Mudanças na liderança
Cook passará o cargo de CEO para John Ternus, atual chefe de hardware, enquanto assume o posto de chairman executivo. Além disso, Johny Srouji, responsável pelos chips da Apple, foi promovido a diretor de hardware, o que pode evitar sua saída rumo a outras empresas de tecnologia.
Fracassos e incertezas
A Apple tentou entrar no mercado de carros autônomos, mas desistiu antes de lançar qualquer produto. O Vision Pro, seu headset de realidade mista, enfrenta baixa demanda devido ao alto preço. No campo da inteligência artificial, a empresa anunciou o Apple Intelligence, mas ainda não entregou todas as funcionalidades prometidas.

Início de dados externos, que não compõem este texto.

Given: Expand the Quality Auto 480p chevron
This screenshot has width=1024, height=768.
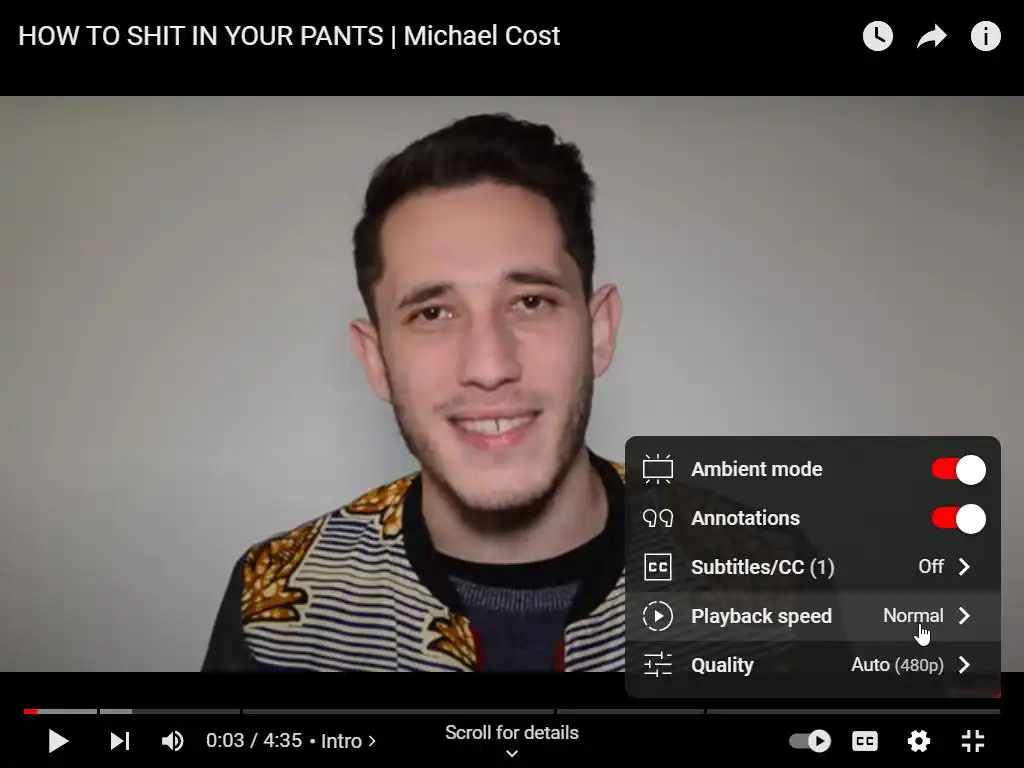Looking at the screenshot, I should pos(965,665).
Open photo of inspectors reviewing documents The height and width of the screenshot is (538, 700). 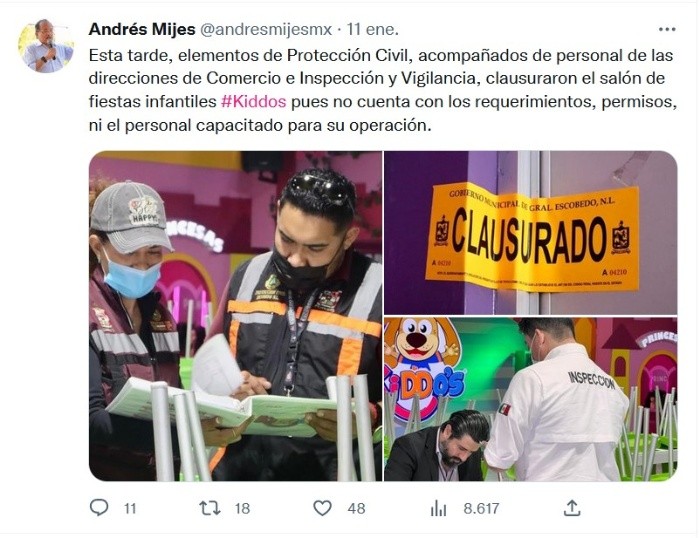click(x=235, y=316)
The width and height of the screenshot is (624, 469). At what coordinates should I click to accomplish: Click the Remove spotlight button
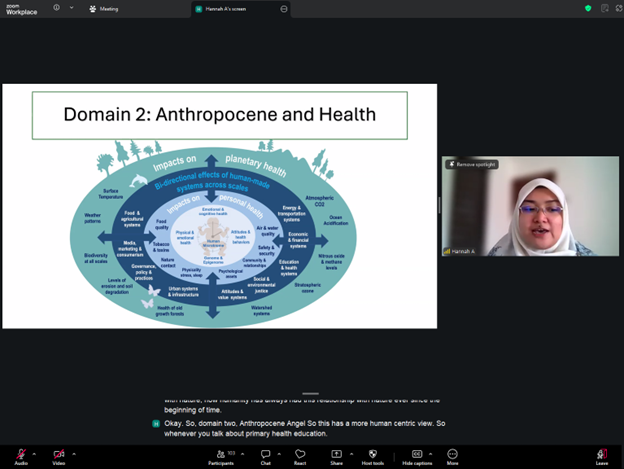[470, 164]
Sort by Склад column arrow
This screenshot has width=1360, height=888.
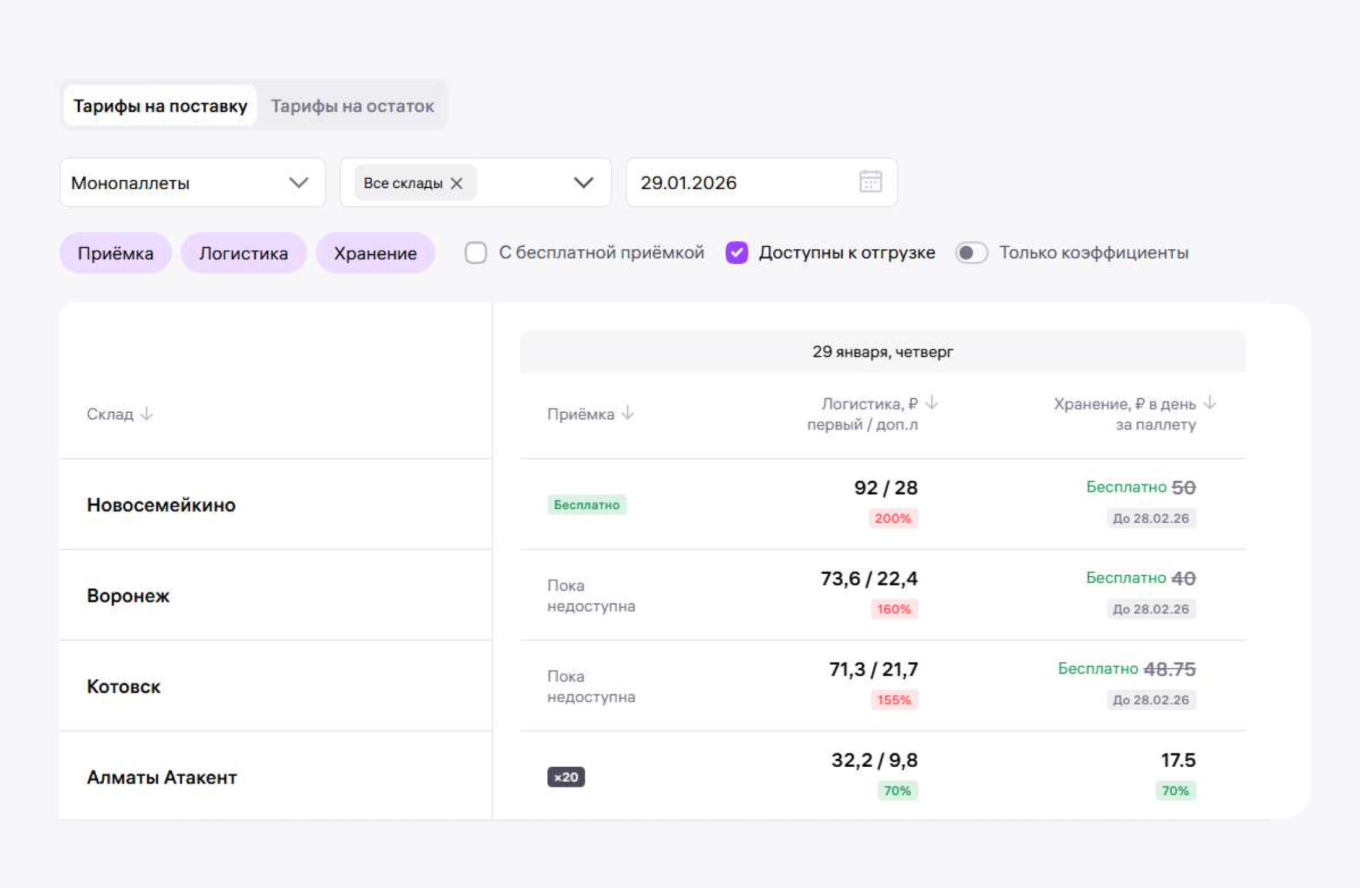pos(147,414)
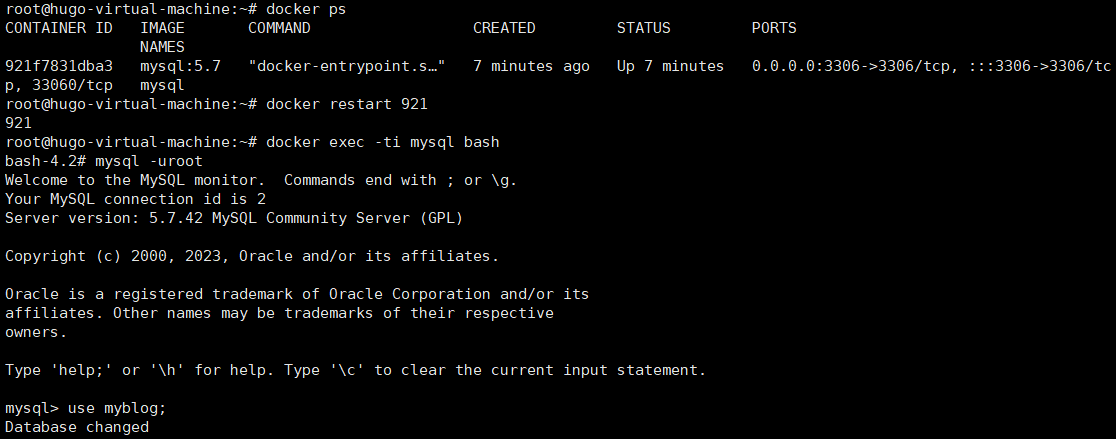Click the 'Up 7 minutes' status text
This screenshot has width=1116, height=439.
670,66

Para viabilizar o projeto, a Apple fechou parceria com o Google para usar modelos de IA do Gemini. Enquanto concorrentes investem bilhões em data centers, a Apple mantém uma abordagem mais conservadora, o que pode ser vantajoso se a IA se tornar uma commodity.
O que vem pela frente?
A próxima grande inovação da Apple ainda é incerta. Enquanto isso, empresas como Meta, Google e OpenAI avançam em óculos inteligentes e realidade virtual. A pergunta que fica é: a nova liderança conseguirá repetir o sucesso de Cook?
“Cook provou que a Apple poderia crescer sem Steve Jobs. Agora, Ternus precisa mostrar que ainda pode inovar.”
O legado de Cook e os próximos passos
Cook expandiu o sucesso do iPhone com produtos como Apple Watch e AirPods, além de construir um forte negócio de serviços. No entanto, a empresa ainda não encontrou um novo segmento de mercado tão impactante quanto o smartphone. A nova gestão terá que lidar com essa lacuna.